For each line in the records that contains "screenshot", make a copy.

*** EXERCISE DATA

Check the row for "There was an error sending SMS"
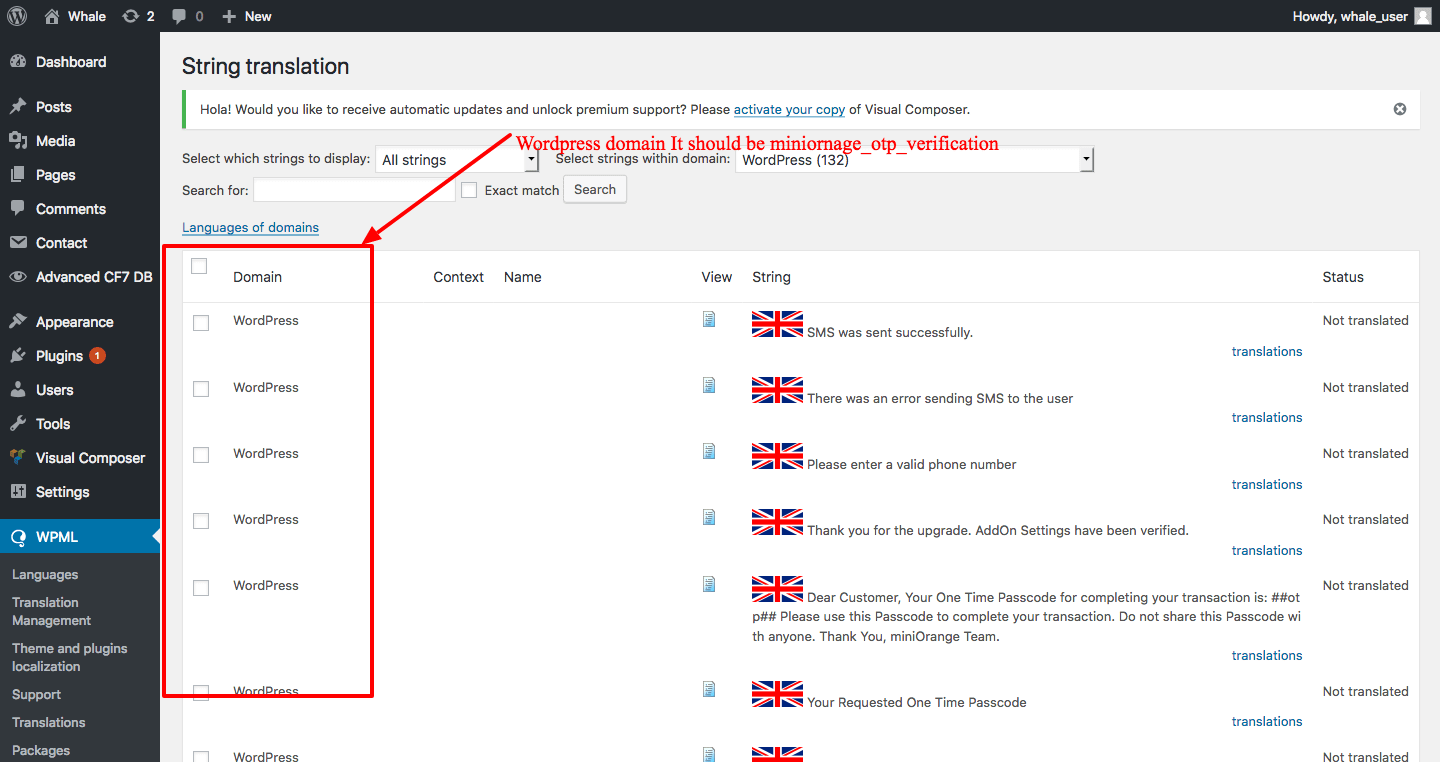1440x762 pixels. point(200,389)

******
*** EXERCISE DATA

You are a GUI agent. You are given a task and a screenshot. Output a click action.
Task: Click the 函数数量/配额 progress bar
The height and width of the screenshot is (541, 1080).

******
*** EXERCISE DATA

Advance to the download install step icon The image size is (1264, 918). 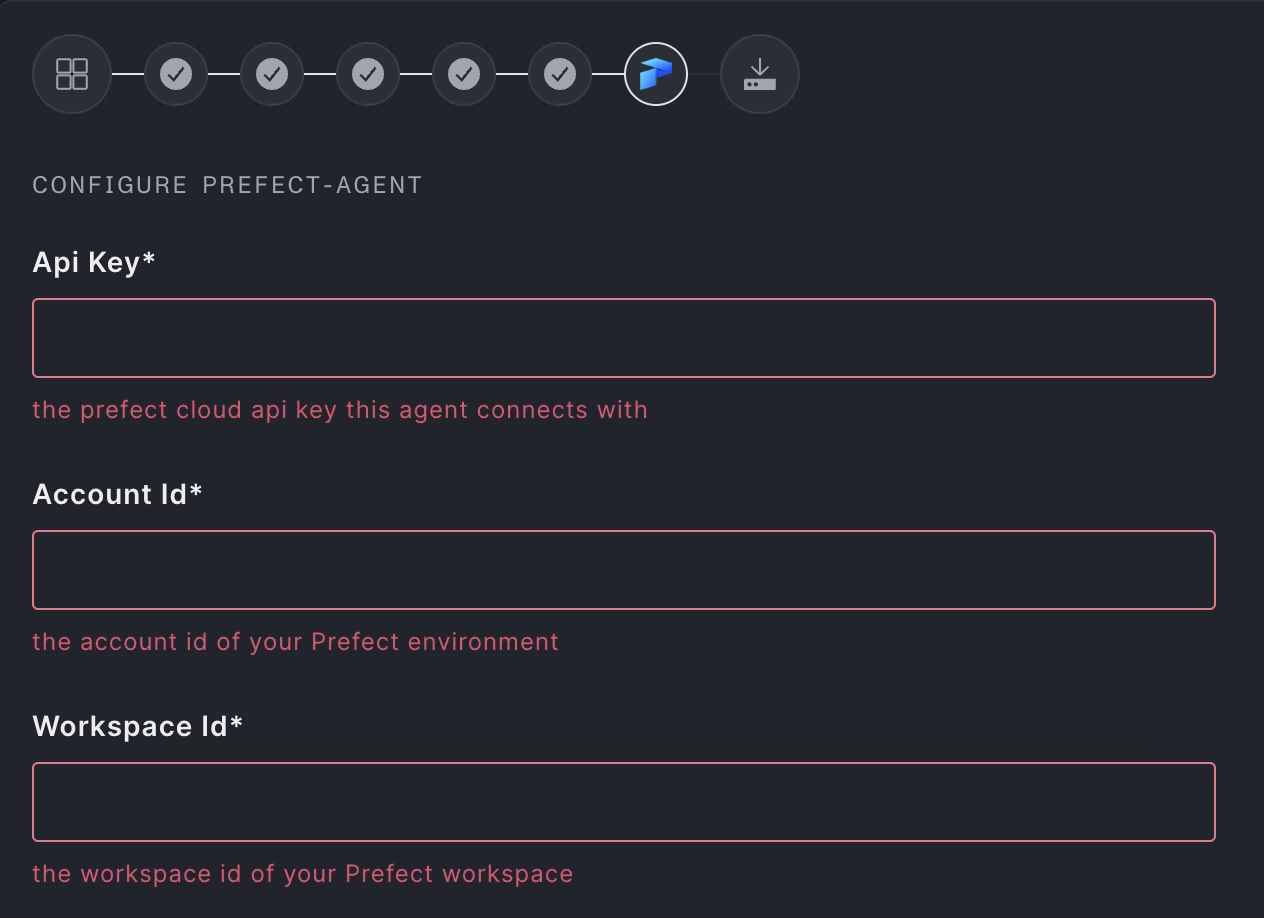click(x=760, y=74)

******

ANSWER SECTION =>
You are a GUI agent. You are given a task and a screenshot. Output a click action.
The height and width of the screenshot is (541, 1080).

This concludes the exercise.